Thereafter, every night after family worship service, we joined the taanponetee (beating drum plates and trays) campaign, which traditionally signifies casting devils and demons. This also sent out the message and implied the belief of the protestors that the military dictator Min Aung Hlaing, who governs the military and caused the coup, is controlled by demons and devils. At our home, we too beat drums and trays at 8:00 p.m. to cast out devils. In other cities like Yangon and Mandalay, many Christian young people participated in demonstrating against the military coup and joined the people movement. I participated in it, and I saw some Christians join the demonstration in my city. This became one of our wider ecumenical movements in Myanmar. 


As Christians, we need to pray to God for our country, and we also should be aware that obeying quarantine and social distancing rules is an expression of prayer and worship.
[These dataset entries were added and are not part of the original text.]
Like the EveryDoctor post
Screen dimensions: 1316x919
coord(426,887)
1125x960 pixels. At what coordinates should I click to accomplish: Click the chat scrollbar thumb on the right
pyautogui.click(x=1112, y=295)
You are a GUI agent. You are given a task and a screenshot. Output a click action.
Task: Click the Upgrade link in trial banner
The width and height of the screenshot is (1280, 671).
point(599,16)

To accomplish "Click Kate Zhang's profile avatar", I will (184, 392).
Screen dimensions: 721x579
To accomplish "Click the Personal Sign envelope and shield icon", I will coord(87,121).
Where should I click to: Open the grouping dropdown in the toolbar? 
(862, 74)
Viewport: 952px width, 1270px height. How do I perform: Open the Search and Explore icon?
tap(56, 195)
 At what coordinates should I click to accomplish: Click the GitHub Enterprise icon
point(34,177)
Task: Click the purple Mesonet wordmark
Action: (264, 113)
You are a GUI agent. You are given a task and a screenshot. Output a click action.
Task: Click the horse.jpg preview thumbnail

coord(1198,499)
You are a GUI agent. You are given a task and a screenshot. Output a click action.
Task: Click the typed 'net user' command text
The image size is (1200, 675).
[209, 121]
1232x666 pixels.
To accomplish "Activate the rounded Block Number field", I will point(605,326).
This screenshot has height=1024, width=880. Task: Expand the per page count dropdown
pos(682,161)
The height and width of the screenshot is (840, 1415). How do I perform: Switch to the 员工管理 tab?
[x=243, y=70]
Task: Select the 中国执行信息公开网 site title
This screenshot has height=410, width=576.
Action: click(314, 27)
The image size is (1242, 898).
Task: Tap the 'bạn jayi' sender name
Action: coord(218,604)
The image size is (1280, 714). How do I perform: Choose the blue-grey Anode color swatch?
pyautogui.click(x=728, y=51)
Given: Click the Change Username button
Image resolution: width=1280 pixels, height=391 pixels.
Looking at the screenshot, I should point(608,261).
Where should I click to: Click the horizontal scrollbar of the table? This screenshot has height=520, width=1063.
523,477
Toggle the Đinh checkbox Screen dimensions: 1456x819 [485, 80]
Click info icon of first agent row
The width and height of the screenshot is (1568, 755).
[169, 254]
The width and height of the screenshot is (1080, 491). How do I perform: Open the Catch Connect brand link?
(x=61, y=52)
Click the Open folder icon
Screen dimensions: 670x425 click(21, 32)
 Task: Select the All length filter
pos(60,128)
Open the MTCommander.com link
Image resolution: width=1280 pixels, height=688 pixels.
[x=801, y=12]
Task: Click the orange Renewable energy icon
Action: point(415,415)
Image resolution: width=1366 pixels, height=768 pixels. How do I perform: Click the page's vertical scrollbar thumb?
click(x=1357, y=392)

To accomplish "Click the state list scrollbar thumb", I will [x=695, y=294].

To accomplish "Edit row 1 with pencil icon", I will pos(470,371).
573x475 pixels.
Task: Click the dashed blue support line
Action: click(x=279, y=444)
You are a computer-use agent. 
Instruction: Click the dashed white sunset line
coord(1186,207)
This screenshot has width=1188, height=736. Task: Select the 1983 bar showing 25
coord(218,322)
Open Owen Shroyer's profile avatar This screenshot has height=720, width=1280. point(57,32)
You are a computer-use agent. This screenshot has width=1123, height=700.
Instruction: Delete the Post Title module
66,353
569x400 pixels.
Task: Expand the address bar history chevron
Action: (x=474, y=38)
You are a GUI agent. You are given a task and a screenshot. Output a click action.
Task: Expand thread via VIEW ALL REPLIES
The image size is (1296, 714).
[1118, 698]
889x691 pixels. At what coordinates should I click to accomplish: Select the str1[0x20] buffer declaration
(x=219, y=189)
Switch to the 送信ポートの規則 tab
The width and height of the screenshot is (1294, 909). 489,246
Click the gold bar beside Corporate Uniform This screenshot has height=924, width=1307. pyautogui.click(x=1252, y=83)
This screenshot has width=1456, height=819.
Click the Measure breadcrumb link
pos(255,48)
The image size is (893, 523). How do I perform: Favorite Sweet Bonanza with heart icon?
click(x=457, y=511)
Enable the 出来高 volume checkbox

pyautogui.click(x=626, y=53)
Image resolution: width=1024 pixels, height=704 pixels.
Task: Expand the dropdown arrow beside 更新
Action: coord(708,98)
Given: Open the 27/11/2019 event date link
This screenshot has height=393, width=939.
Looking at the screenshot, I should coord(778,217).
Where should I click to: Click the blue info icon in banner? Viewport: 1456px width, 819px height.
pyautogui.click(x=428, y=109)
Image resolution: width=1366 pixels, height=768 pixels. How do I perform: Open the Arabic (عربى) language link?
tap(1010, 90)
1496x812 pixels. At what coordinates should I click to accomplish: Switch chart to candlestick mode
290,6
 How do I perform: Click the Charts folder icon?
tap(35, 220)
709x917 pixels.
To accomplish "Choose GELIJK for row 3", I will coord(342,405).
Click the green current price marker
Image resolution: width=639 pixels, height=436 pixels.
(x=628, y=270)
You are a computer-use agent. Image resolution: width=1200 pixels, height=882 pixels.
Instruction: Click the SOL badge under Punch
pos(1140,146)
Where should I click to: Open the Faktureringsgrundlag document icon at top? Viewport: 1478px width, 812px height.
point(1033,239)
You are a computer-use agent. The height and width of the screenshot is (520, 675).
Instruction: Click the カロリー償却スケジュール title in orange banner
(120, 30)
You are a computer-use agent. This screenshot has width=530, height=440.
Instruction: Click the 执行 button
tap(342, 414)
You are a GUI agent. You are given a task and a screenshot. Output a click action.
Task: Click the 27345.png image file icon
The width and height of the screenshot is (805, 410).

At the same time, they need to participate in the movement of protest. We pray not only for COVID-19 patients, physicians, and nurses but also for political stability. Under the military coup, no longer could worship be conducted online. Instead, the family became the center for worship service. These are ways through which Christians are keeping their spirituality during COVID-19 and political instability.

Our future looks dark. We are like the person who is walking in darkness without any light. We do not know what the future will look like, but God is our hope, light, and refuge. Please pray for us and for our country.

[1] They Irrawaddy, “Myanmar Pastors Face Prosecution for Defying Ban on Religious Gatherings Amid COVID-19, The Irrawaddy, https://www.irrawaddy.com/specials/myanmar-covid-19/myanmar-pastors-face-prosecution-defying-ban-religious-gatherings-amid-covid-19.html.

[2] Description of International Conference on Spiritual Leadership and Social Transformation, Department of Cultural and Religious Studies, the Chinese University of Hong Kong, Joint program of Asia Academy of Practical Theology, Divinity School of Chung Chi College, Chinese University of Hong Kong. 

[3] “Spiritual” Collins Coubuild Advanced Learners’ Dictionary, New 8th Edition. 

[4] Norris J. Chumley, “The Compelling Spiritual Discipline of Asceticism,” Dec 06, 2017, https://www.huffpost.com/entry/the-value-of-asceticism-t_b_806700. Chumley, is a bestselling author, Emmy award-winning executive producer/director, and professor. He has recently completed a feature film and book, “Mysteries of the Jesus Prayer.”

[5] A Concise History of Christianity, 111-112.

For Reflection and Discussion:

  1. What benefits are there to families for homes to become the “center for worship”?
  2. The author sees the observance of quarantines and social distancing as expression of worships. What are your thoughts on this supposition?
  3. How will you stand together with the people of Myanmar in prayer at this critical time? Resources are available at BaptistWorld.org/myanmar.


About the Author

Author's name and biography withheld for security reasons.